FDA has published draft guidance to clarify its perspective on including children in clinical trials.
The agency notes that it wrote the draft guidance to help industry, sponsors and institutional review boards (IRBs) protect children in clinical studies testing drugs, biological products and medical devices.
The draft guidance is titled “Ethical Considerations for Clinical Investigations of Medical Products Involving Children.”
It includes an ethical framework to safeguard children in clinical research. It provides recommendations for ethical frameworks for IRBs, sponsors and industry. In particular, the document includes information on evaluating whether an investigational therapy is likely to offer a prospect of direct benefit to a child. It also provides an assessment of risk for interventions with the potential of direct benefit and protocols for obtaining permission from a parent or guardian and consent from a child.
FDA’s Office of Pediatric Therapeutics drafted the guidance document, incorporating contributions from the Center for Drug Evaluation and Research, the Center for Biologics Evaluation and Research and the Center for Devices and Radiological Health.

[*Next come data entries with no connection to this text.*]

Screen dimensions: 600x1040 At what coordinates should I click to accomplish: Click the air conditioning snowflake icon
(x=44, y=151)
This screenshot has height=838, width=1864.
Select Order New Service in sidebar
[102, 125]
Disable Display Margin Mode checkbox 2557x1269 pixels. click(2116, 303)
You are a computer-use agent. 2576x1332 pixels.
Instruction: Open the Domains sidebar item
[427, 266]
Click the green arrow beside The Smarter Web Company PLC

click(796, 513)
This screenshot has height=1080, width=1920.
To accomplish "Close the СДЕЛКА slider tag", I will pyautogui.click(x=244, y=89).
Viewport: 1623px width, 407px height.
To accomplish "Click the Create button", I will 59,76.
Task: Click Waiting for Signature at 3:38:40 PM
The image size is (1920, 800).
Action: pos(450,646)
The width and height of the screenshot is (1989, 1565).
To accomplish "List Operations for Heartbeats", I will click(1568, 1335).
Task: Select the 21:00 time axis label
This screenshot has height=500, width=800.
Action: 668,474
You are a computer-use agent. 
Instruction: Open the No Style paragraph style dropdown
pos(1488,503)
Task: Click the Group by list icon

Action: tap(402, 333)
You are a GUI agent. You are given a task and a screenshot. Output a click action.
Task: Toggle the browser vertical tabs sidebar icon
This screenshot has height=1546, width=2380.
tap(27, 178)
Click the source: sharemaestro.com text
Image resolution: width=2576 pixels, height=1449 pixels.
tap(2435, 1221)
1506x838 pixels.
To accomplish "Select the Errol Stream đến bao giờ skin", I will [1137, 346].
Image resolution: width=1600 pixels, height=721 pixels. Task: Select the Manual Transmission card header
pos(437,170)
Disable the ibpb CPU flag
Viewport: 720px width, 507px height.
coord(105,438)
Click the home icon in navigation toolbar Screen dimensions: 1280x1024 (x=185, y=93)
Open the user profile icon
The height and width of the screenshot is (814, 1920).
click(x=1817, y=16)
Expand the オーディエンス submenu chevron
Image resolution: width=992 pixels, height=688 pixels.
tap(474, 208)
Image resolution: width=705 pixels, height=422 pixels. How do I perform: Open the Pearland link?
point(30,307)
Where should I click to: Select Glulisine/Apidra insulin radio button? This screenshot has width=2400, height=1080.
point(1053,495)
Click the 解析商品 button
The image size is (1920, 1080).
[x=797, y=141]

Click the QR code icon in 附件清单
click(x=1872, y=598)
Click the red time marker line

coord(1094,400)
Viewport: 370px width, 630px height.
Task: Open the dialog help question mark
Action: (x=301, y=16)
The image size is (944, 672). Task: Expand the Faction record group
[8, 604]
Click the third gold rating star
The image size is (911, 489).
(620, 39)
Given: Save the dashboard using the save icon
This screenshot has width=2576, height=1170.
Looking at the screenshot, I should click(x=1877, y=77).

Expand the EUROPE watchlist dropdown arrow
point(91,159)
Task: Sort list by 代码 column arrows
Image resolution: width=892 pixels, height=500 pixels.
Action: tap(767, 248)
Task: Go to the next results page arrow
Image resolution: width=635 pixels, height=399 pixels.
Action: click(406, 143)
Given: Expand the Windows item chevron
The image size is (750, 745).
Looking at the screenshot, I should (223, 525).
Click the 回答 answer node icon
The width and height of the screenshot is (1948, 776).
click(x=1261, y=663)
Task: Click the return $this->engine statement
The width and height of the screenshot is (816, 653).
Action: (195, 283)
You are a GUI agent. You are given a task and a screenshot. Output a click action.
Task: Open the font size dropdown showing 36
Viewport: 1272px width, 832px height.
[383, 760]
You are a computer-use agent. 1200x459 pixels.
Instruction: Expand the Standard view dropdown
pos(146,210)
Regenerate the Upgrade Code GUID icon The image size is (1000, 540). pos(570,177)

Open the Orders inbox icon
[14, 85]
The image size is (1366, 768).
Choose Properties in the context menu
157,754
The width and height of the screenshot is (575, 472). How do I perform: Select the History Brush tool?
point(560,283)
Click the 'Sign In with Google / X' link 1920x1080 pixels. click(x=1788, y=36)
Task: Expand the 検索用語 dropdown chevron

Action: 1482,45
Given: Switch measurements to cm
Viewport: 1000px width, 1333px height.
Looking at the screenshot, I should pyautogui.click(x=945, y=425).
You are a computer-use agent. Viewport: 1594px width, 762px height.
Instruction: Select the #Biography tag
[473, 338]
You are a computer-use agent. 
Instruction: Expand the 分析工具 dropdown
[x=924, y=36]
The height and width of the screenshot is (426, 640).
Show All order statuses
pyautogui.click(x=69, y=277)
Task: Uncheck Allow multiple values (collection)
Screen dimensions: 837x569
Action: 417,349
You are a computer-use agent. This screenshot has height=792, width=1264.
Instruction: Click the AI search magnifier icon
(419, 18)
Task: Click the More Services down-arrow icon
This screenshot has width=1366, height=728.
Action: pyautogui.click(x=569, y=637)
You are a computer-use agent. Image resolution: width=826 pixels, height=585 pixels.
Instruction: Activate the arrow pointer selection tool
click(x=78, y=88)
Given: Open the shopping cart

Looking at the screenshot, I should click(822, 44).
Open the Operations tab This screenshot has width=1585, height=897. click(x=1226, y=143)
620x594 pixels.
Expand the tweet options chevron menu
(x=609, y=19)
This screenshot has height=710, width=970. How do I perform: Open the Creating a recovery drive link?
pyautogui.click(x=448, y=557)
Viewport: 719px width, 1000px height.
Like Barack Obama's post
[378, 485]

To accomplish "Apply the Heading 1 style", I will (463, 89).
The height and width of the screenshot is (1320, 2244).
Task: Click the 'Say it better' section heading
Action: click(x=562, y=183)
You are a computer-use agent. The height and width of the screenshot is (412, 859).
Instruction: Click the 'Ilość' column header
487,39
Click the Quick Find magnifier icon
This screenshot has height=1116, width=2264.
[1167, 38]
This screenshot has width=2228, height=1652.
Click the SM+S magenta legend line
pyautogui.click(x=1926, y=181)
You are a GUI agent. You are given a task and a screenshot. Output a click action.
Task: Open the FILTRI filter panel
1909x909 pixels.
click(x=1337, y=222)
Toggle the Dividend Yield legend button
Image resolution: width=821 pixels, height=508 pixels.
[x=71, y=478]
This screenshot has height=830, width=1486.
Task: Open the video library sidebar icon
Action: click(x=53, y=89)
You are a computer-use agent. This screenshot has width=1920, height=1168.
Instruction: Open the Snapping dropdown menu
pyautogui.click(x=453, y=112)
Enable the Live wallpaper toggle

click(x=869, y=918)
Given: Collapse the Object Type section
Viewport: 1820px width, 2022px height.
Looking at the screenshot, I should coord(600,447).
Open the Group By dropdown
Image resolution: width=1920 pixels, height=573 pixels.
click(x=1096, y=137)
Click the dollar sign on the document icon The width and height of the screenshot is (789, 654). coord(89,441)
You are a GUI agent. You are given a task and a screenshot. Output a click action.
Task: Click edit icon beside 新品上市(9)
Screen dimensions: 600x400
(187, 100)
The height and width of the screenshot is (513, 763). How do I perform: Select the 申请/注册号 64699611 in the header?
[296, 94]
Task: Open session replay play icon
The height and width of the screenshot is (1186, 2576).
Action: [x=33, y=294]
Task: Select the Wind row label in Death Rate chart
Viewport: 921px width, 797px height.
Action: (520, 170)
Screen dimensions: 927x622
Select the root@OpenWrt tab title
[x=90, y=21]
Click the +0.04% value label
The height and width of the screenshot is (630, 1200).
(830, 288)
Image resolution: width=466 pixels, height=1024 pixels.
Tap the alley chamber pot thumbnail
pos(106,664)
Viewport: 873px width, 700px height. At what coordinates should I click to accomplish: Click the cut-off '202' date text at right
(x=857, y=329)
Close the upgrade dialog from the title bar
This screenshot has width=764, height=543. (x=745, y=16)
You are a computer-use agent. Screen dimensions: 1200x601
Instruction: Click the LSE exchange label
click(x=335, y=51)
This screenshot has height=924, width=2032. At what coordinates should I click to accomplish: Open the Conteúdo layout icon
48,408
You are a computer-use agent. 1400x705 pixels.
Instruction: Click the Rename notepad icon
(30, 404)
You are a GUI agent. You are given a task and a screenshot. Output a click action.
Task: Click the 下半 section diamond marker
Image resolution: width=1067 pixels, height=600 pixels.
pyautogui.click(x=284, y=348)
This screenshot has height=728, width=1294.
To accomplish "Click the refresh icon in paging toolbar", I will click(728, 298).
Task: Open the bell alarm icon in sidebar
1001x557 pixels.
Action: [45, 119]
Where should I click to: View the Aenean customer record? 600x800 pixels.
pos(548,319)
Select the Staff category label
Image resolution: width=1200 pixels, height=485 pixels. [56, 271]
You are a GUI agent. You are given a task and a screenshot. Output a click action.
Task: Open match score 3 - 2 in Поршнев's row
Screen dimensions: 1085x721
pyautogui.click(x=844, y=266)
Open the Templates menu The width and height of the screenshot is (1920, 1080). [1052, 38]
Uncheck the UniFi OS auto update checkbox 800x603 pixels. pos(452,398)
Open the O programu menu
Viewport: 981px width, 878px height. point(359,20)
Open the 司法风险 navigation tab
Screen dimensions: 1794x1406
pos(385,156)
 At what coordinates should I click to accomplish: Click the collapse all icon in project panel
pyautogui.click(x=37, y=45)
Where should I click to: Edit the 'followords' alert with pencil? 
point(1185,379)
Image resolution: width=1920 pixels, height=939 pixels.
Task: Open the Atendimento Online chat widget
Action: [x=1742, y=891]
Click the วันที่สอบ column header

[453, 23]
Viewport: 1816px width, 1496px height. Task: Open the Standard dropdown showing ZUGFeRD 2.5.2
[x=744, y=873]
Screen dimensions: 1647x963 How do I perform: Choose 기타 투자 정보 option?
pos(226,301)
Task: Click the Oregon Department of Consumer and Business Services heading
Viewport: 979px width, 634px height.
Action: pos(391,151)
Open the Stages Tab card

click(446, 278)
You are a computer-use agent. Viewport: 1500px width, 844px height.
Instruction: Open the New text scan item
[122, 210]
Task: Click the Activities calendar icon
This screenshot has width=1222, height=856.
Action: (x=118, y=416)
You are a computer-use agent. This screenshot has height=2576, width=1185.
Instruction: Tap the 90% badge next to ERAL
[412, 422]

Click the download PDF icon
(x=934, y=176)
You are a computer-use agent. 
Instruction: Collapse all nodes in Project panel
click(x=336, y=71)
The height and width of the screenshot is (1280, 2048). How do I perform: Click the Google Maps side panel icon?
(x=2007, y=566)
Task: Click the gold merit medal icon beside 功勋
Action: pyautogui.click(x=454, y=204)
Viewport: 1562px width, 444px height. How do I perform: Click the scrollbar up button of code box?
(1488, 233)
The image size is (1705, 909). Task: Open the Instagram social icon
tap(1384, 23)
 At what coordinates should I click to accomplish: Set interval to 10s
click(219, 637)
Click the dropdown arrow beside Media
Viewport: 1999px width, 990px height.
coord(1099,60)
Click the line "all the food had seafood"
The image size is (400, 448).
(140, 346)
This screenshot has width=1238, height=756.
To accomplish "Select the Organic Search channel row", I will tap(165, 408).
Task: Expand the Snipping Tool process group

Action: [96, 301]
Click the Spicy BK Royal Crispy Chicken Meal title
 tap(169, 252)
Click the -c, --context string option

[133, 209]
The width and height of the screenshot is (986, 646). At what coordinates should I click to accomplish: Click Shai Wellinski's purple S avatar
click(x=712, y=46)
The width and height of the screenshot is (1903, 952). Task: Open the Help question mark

“Children need access to safe and effective medical products, and health care professionals need data to make evidence-based decisions when treating children. However, children are a vulnerable population who can’t provide consent for themselves and are afforded additional safeguards when participating in a clinical investigation,” said Dr. Dionna Green, director of the FDA’s Office of Pediatric Therapeutics, in a news release. “The best way to provide children with safe and effective treatment options is by including them in clinical research and providing these additional safeguards to protect them during clinical trials.”
The World Medical Association released guidelines in 1964 to promote ethical research involving children with consent from a parent or guardian. In the decades that followed, however, many pharmaceutical companies avoided involving children in clinical studies over concerns that they may undergo harm in the process. The risk-averse attitude resulted in many FDA-approved products, including drugs and biologics, without pediatric-specific labeling. In addition, many drugs were “marketed without any worthwhile evidence of their safety and efficacy in children,” as a 2013 article in Perspectives in Clinical Research notes.
FDA concludes that it is better to include children in properly-designed clinical trials than to leave doctors to prescribe products lacking pediatric safety and effectiveness data.
FDA notes that the public can share comments on the draft guidance within 90 days.